>> BEGIN Extracted text

# My 6420 John Deere tractor



## overthinker

Greetings. We purchased a John Deere 6420 tractor-barely used (750hrs). We had been using a CaseIH MX100c fwa as our main feeding tractor for many years but the hours were piling up (13000) and we were concerned about reliability issues going forward. The John Deere is a beautiful tractor to use, but we have some issues. It wasn't long before we realized it seemed hard on fuel - seemed like we were constantly fueling up. Is this a common problem with this make and or model of tractor, or is it just my tractor? I try not to have a bias towards any particular color of tractor, and the MX did have a 4 cylinder Perkins motor.... Sad, but we contemplate using the JD less or trading it off because of this. We can't go a whole day baling without running out of fuel! The other issue we have is hydraulic oil overheating. Periodically the warning light flashes saying the hydraulic oil temp is too high-don't think it's oil or filter related. Is this a simple fix? Any advice, thoughts, or opinions welcome. Thanks


----------



## SVFHAY

What transmission?


----------



## overthinker

24 speed transmission


----------



## Vol

6420 burns about 5.5 gallons per hour under max hp load according to tractordata. Is this about what its using when you are working it hard? The 6420 is about 20 more PTO hp than the Case according to tractordata.

Regards, Mike


----------



## slowzuki

If your fuel use is up and the oil is heating up, you are likely in constant pumping on your hydraulic system. I can't remember if all the 6420's have close centre hydraulics but if yours is, something must be making the pump go to full discharge and the relief valve is dumping creating heat. If you are open centre its usually easier to find as something will misbehave in the hitch, remotes loader etc.

>> END Extracted text
>> BEGIN Given entries

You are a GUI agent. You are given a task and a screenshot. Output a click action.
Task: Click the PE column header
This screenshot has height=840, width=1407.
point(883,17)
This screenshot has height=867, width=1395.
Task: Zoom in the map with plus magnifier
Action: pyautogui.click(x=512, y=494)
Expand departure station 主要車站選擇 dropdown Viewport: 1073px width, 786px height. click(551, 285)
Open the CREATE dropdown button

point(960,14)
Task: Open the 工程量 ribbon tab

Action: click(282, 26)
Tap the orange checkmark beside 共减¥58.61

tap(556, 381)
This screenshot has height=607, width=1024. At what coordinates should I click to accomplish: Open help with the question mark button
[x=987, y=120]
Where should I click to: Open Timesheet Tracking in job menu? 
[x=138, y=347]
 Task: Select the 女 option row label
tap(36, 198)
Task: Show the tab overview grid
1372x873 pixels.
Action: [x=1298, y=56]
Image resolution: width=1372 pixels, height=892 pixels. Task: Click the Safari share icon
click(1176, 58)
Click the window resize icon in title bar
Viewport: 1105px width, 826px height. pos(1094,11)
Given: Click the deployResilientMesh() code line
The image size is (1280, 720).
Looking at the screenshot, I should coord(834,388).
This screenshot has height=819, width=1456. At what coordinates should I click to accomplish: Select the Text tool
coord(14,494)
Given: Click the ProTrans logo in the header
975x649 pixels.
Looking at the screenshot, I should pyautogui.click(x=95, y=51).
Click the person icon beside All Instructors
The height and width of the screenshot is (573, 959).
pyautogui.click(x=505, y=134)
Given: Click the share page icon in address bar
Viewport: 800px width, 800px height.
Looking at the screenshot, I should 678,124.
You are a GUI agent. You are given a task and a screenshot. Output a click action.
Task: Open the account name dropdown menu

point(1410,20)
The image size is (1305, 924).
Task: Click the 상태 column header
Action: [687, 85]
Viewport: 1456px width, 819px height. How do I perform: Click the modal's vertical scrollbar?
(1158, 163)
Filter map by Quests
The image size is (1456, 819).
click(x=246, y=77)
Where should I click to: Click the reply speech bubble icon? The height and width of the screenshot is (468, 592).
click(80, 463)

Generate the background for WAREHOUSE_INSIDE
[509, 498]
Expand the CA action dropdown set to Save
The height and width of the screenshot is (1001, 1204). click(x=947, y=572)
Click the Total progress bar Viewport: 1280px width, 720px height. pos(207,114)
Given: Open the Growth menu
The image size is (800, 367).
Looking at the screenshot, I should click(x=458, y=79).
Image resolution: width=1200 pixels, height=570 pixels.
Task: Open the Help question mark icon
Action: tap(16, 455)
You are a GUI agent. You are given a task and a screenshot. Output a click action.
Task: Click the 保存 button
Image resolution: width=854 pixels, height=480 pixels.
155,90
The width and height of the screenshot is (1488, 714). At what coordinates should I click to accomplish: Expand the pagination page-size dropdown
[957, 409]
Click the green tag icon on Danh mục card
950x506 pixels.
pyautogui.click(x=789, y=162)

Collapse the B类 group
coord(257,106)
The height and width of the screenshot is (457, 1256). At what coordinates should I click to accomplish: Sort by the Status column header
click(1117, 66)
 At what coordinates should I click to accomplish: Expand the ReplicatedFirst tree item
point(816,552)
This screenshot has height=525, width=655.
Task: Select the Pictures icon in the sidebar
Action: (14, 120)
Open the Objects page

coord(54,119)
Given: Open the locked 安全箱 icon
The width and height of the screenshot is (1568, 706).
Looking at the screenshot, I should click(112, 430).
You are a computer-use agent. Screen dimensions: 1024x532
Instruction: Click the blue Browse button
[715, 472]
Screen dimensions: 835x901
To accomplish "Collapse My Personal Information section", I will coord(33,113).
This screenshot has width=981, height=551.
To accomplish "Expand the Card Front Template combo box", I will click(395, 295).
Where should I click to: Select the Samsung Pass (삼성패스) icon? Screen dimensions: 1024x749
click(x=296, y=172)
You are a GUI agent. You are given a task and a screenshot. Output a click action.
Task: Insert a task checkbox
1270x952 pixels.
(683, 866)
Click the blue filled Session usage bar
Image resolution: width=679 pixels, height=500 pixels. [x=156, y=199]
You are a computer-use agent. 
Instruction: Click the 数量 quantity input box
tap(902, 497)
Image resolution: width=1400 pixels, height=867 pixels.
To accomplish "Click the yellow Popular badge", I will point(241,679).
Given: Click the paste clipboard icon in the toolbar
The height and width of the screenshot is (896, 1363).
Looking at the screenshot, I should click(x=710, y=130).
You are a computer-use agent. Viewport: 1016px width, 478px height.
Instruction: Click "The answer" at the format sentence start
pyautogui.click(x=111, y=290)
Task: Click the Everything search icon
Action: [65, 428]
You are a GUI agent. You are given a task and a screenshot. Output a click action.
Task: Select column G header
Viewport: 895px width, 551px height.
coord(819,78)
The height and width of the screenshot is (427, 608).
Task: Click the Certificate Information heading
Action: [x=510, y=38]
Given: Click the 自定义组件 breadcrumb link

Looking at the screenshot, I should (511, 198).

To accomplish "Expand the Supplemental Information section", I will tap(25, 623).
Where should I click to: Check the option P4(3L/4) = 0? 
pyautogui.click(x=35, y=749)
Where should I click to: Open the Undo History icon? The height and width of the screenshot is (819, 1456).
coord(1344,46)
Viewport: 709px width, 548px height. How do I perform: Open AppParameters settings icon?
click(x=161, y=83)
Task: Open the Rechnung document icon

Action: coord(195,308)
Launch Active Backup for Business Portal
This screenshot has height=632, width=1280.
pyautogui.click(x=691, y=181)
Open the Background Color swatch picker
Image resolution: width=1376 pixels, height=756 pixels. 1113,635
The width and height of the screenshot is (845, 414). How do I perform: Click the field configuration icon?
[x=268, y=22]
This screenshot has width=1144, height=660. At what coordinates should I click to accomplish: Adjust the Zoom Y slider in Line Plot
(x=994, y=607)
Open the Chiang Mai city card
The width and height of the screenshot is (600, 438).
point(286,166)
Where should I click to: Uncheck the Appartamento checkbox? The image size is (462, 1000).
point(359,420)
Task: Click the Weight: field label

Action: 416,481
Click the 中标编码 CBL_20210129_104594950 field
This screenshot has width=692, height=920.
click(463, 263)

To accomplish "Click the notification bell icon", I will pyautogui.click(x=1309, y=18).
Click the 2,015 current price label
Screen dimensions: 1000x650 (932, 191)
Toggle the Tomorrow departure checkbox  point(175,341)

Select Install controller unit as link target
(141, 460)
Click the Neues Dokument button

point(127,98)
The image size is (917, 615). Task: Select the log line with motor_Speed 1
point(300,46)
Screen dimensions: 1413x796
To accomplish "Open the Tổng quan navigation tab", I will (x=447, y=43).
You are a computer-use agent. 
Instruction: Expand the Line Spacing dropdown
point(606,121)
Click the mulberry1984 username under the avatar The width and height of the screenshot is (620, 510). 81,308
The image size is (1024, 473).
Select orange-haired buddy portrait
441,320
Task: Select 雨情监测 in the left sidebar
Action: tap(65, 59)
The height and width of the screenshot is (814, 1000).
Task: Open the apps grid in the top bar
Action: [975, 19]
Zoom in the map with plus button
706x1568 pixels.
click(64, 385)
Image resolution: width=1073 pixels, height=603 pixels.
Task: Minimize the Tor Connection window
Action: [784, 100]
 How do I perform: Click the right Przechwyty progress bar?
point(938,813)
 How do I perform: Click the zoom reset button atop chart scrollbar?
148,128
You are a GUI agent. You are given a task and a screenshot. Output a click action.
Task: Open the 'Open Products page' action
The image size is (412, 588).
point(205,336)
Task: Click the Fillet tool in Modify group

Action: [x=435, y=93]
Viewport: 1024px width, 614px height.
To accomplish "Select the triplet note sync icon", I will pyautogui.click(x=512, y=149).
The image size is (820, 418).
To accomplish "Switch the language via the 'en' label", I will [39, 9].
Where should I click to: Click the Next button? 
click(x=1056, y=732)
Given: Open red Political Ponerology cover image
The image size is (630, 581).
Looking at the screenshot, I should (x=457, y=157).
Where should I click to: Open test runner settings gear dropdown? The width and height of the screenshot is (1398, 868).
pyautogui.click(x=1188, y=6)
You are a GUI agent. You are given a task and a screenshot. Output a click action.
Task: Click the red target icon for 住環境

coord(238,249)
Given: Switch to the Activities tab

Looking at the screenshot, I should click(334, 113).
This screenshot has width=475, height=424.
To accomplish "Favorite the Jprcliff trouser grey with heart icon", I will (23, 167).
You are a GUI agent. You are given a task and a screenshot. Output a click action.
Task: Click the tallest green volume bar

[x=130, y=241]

>> END Given entries

• [What to do]
1 - For each of statements (a), (b), and (c), answer yes or no depending on whether it agrees with the tractor thread, and quote the deciding words from the thread: (a) The John Deere 6420 had about 750 hours on it when it was purchased. (b) The CaseIH MX100c had a 6 cylinder Perkins motor. (c) According to tractordata, the 6420 has about 20 more PTO hp than the Case.
2 - Repeat word for word the passage of the tractor thread that opens with the words containing "6420 burns about" and closes with "remotes loader etc.".

• [Results of the tasks]
1 -
(a) Yes: "We purchased a John Deere 6420 tractor-barely used (750hrs)."
(b) No: "the MX did have a 4 cylinder Perkins motor"
(c) Yes: "The 6420 is about 20 more PTO hp than the Case according to tractordata."

2 -
6420 burns about 5.5 gallons per hour under max hp load according to tractordata. Is this about what its using when you are working it hard? The 6420 is about 20 more PTO hp than the Case according to tractordata.

Regards, Mike


----------



## slowzuki

If your fuel use is up and the oil is heating up, you are likely in constant pumping on your hydraulic system. I can't remember if all the 6420's have close centre hydraulics but if yours is, something must be making the pump go to full discharge and the relief valve is dumping creating heat. If you are open centre its usually easier to find as something will misbehave in the hitch, remotes loader etc.